You also should have a family member or close friend serve as a contact person for the tenant when issues arise such as a tenant not paying rent on time, or making noise that results in complaints from a neighbor.
You’ll also need to handle paperwork, such as applications and a rental agreement. Some resources for free agreements:
- The Law Depot (www.lawdepot.com)
- Rocket Lawyer (www.rocketlawyer.com)
- EZ Landlord Forms: (www.EZlandlordforms.com)
Knowing what’s going on in the home you own is natural, but checking in isn’t as easy as it may seem. Your apartment or house will be the tenant’s home, and tenants have a right to privacy. In general, a landlord is not allowed to enter a tenant’s home to “check in” on things, and needs cause to do so. Setting up security cameras is out, as that can be considered stalking, and could even lead to criminal charges.

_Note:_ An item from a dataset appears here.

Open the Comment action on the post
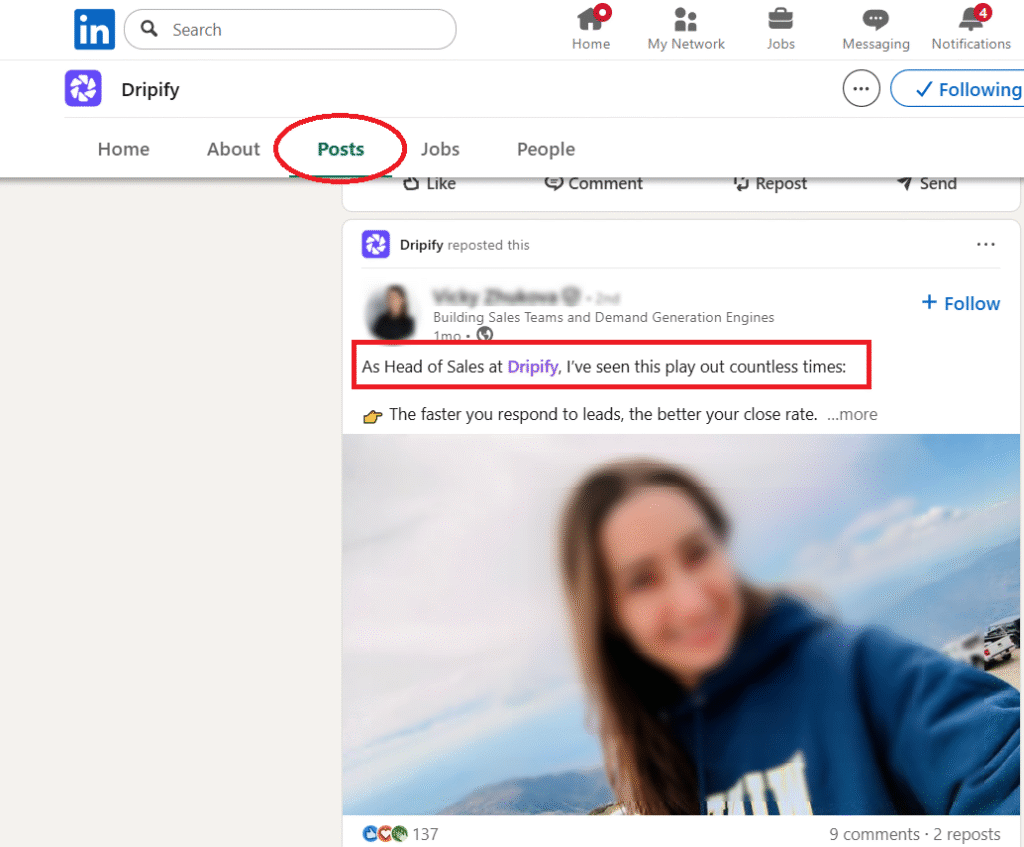Viewport: 1024px width, 847px height. click(x=593, y=183)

The best bet is to have people you know and trust drive by the home and check for signs. Also, if a repair is needed, the person making the repair can give you an update about the apartment. But be careful here, just because the tenant isn’t caring for the home the way you would doesn’t mean he or she is in violation of the landlord-tenant agreement.
Where to Post Property Online
In addition to a real estate agent, there are lots of places to list your home. Local newspapers are still an option, and Craigslist remains a key source for classified listings.

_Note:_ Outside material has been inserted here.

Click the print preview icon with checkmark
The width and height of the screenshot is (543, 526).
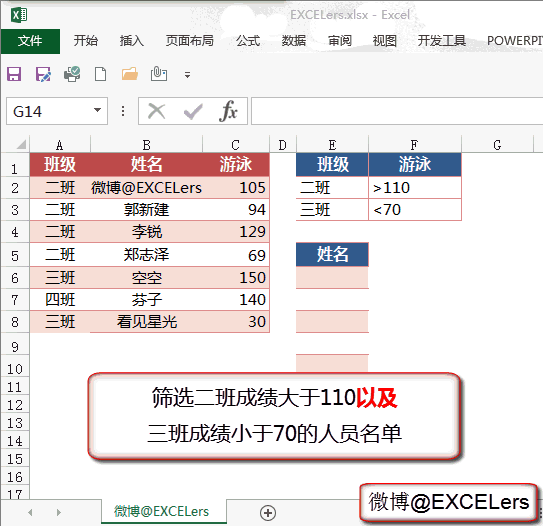72,74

There also are sites specifically devoted to the real estate market:
- ApartmentList: (www.apartmentlist.com), offers free listings in the United States.
- Zillow: (zillow.com) is often used by real estate agents, but you can advertise a home for rent manually for free. There also is an upgraded service, Premier Agent, but that is more geared for professionals.
- Apartmentfinder: (www.apartmentfinder.com) offers free listings in the United Sates.
- Airbnb (www.airbnb.com) is one of the most well-known websites for people to rent out their homes, usually on a temporary basis, for people on vacation, or people who need a place to stay for up to a month. It offers free listings for apartments around the world.
- Sublet.com (www.sublet.com) offers free listings for every time of rental housing (sublets, apartments, houses, vacation rentals) around the world.
How to Collect Rent
The goal in renting your apartment is to make money. You can work with your bank to set up payments electronically. You also can accept credit card payments via your iPhone or tablet via companies such as paysimple.com. Payment by check is a bit trickier, as checks should be sent to a friend or family member who can deposit them for you.
Establish firm deadlines, and send out reminder emails a few days before the rent is due, include reminders of payment methods.
Money you make from renting an apartment or house is income, and you will need to file accordingly and pay for taxes. Be sure to keep records of how much you are paid, and also what you spend on expenses, such as repairs.
Get Landlord and Property Insurance
If you own your home, you many need more protection than what your homeowners insurance policy covers. You may be able to add an endorsement for a secondary residence to your policy if you’re renting out for a short term.
But anyone renting out for a long period of time may need landlord insurance, which can offer additional protections, and also can cover rental income you may lose if the apartment becomes uninhabitable because of repairs.
Overall, you have a lot on your plate while abroad. International insurance can make your life easier overseas, and you will always need personal property protection for your belongings, whether you are currently staying in your home or overseas.